1️⃣ Rewrite: y=6−2x, y=x−1.
2️⃣ Make tables: choose x values, compute y.
3️⃣ Plot lines, intersection gives solution.
Result: Intersection at (7/3,4/3).

🔵 5) Algebraic Methods 🌿
🧠 (a) Substitution Method
 Step 1: Solve one equation for x or y.
 Step 2: Substitute in the other equation.
 Step 3: Solve for remaining variable.
Example: x+y=10, x−y=4 ⇒ x=10−y ⇒10−y−y=4 ⇒10−2y=4 ⇒2y=6 ⇒y=3 ⇒x=7.
🟢 (b) Elimination Method
 Step 1: Multiply equations to equalise coefficients.
 Step 2: Add/subtract to eliminate one variable.
 Step 3: Solve for the other variable.
Example: 3x+2y=11, 2x+3y=9 ⇒ Multiply:9x+6y=33,4x+6y=18 ⇒Subtract:5x=15 ⇒x=3 ⇒Use in 3x+2y=11 ⇒9+2y=11 ⇒y=1.
🟡 (c) Cross-Multiplication Method
 For a₁x+b₁y+c₁=0 and a₂x+b₂y+c₂=0:
 x/(b₁c₂−b₂c₁) = y/(c₁a₂−c₂a₁) = 1/(a₁b₂−a₂b₁).
✏️ Note: Works when a₁b₂−a₂b₁ ≠0.
🔴 6) Equations Reducible to Pair of Linear Equations ✔️
• Some non-linear equations can be reduced by substitution.
Example: 1/x+1/y=5, 1/x−1/y=1. Let p=1/x, q=1/y ⇒p+q=5, p−q=1 ⇒Solve for p,q ⇒ find x,y.

🔵 7) Applications 🌿
• 🏗 Mixture Problems: Concentration percentages.
• 🚗 Speed–Time Problems: Two transport rates.
• 💰 Finance: Ticket pricing, cost splits.
• 📊 Business: Supply-demand equilibrium.
🟢 8) Verification of Solutions ⚡
Always substitute obtained (x,y) back into both original equations to check accuracy.

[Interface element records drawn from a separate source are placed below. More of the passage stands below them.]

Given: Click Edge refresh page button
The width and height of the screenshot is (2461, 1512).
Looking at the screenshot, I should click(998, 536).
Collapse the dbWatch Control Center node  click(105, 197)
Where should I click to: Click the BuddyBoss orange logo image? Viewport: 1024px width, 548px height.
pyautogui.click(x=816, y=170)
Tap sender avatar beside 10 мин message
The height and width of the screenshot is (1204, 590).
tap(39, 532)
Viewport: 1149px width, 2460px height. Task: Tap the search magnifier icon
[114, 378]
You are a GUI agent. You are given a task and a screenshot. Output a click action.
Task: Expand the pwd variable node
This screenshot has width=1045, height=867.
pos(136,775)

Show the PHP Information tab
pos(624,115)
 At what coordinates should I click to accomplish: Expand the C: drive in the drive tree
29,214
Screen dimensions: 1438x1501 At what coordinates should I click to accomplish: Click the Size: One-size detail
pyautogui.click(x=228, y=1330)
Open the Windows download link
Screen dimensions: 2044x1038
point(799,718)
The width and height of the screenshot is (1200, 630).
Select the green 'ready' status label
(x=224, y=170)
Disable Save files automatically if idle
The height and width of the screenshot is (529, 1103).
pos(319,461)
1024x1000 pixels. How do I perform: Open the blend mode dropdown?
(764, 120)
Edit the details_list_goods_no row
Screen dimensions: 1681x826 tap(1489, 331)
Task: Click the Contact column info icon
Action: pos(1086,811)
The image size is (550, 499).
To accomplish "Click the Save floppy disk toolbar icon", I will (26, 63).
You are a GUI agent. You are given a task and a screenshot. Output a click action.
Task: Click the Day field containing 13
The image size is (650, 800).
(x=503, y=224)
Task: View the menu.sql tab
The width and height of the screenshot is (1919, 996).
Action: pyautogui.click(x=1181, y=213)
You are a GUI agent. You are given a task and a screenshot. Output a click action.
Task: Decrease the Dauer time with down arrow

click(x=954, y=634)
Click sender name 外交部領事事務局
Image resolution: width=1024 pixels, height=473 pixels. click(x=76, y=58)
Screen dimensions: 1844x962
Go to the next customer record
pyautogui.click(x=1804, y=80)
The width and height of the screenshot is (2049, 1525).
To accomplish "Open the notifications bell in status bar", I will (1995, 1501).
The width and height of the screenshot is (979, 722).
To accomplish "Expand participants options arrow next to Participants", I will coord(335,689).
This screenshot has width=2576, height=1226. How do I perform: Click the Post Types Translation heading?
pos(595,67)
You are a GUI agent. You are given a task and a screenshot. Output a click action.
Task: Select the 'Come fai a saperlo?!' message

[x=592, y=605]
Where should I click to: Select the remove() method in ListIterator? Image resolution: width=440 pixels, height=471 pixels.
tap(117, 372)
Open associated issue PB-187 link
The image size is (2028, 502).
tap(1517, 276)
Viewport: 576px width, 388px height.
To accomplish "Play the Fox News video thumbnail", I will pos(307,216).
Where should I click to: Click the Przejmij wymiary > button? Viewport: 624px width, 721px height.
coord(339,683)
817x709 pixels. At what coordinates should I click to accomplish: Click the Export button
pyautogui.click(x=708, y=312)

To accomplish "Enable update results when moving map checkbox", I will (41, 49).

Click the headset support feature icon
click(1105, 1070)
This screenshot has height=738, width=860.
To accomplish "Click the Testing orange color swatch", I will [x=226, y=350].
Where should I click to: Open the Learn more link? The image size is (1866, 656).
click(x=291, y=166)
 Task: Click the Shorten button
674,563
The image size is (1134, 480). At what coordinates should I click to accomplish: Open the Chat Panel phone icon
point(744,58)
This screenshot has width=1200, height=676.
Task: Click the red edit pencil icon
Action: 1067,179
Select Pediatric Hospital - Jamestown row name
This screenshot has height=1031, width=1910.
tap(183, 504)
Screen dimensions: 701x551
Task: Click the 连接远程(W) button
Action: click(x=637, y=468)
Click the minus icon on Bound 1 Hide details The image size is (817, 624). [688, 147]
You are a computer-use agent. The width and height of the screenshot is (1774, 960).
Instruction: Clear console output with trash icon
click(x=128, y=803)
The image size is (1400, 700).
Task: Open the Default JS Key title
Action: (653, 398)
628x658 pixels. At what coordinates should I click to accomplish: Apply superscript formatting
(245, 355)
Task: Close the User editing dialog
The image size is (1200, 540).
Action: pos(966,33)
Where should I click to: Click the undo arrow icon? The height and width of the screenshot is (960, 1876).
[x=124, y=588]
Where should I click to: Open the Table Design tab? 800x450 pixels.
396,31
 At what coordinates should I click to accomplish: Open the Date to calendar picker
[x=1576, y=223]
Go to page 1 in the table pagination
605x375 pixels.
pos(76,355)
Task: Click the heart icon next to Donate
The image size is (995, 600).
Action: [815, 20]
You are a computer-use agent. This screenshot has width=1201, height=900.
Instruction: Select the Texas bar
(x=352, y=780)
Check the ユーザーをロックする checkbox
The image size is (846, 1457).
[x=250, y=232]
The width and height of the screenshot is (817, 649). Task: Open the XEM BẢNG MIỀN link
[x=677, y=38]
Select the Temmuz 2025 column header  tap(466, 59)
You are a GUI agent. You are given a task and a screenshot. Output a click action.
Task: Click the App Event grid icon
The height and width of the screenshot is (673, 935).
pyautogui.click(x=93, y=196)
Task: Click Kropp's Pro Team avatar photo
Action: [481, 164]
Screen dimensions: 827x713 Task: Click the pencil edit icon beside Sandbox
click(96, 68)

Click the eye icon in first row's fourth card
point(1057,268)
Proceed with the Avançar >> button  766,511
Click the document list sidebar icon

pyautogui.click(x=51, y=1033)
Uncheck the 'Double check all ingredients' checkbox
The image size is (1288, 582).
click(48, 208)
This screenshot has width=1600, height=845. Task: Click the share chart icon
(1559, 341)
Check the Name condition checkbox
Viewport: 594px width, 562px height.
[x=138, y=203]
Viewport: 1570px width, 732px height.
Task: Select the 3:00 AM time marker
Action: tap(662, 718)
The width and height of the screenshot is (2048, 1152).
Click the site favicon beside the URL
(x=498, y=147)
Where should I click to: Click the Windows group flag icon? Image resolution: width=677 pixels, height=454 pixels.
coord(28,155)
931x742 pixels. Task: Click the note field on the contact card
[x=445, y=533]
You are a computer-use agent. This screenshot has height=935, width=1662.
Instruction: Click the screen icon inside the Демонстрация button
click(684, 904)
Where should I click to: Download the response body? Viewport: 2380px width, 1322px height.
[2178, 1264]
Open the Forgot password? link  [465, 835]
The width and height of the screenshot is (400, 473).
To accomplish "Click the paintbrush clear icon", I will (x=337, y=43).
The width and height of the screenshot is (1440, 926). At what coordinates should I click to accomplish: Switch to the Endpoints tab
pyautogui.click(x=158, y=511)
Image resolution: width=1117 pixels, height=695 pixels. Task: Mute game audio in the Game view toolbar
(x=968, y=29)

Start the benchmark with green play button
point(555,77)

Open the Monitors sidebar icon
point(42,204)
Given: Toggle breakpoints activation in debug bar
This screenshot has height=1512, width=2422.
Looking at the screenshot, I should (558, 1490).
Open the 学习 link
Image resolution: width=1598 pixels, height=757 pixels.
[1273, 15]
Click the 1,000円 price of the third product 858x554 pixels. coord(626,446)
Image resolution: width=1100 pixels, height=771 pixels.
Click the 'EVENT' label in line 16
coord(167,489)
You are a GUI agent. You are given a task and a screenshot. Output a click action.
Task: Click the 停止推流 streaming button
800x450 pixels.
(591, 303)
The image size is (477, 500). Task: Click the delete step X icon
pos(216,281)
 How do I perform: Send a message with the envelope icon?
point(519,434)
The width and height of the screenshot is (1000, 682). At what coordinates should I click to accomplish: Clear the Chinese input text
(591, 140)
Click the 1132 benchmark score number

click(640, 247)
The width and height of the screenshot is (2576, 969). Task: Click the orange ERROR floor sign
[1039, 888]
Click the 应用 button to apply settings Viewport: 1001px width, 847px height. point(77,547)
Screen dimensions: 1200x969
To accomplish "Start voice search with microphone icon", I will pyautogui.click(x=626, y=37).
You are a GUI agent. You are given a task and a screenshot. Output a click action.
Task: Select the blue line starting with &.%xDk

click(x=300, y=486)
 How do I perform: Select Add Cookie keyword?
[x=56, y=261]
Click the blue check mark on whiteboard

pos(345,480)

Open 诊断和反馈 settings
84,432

🟡 9) Graphical Analysis of Consistency 🌿
• Parallel lines ⇒ same slope but different intercepts.
• Coincident lines ⇒ same slope and intercept.
• Intersecting ⇒ different slopes.
🔴 10) Word Problems ✔️
Example: A boat goes 16 km downstream in 2 h and upstream in 4 h. Find stream speed and boat speed in still water.
Let x=boat speed, y=stream speed. Downstream speed=x+y=16/2=8. Upstream speed=x−y=16/4=4 ⇒x+y=8,x−y=4 ⇒Solve ⇒x=6,y=2.

🔵 11) Common Mistakes ✏️
• Swapping x and y axes while plotting.
• Forgetting to check ratio conditions before concluding solution type.
• Arithmetic slips in elimination/cross-multiplication.
• Failing to reduce fractions.
🟢 12) Real-Life Connection 🌿
GPS triangulation, physics vector components, and economics graphs all use pairs of linear equations.

🟡 13) Higher-Order Insight 🧠
• Systems of three or more equations extend to matrices and determinants.
• Pair of linear equations is a foundation for coordinate geometry and optimization problems.
🔴 14) Practice Ideas ✔️
1️⃣ Solve graphically: 3x+2y=12 and x−y=1.
2️⃣ Use elimination: 2x+3y=8, 5x−2y=4.
3️⃣ Solve: 1/x+1/y=3,1/x−1/y=1 by substitution.
4️⃣ Check type of system: 2x+3y=5,4x+6y=10.

🟣 Summary (~300 words)
Definition & Form:
• Pair of linear equations in two variables: a₁x+b₁y+c₁=0 and a₂x+b₂y+c₂=0.
• Solutions are ordered pairs (x,y).
Graphical View:
• Each equation → straight line.
• Intersecting → unique solution.
• Parallel → no solution.
• Coincident → infinitely many solutions.
Consistency Check:
• Ratios: a₁/a₂, b₁/b₂, c₁/c₂ classify systems.
Algebraic Methods:
• Substitution: express, substitute, solve.
• Elimination: equalise coefficients, eliminate.
• Cross-Multiplication: direct formula when a₁b₂≠a₂b₁.
Reducible Systems:
• Non-linear forms convertible to linear pairs using substitution.
Applications:
• Mixture, motion, finance, geometry, GPS.
Tips & Errors:
• Always verify by substitution.
• Avoid sign mistakes and ratio misclassification.
Understanding these methods ensures strong skills for analytic geometry, optimization, and higher algebra.

📝 Quick Recap
🔵 Pair form: a₁x+b₁y+c₁=0, a₂x+b₂y+c₂=0.
🟢 Graphical solutions: intersecting/parallel/coincident.
🟡 Ratios: a₁/a₂,b₁/b₂,c₁/c₂ decide consistency.
🔴 Methods: substitution, elimination, cross-multiplication.
🔵 Reducible systems: transform then solve.
✨ Applications: motion, mixtures, GPS, business.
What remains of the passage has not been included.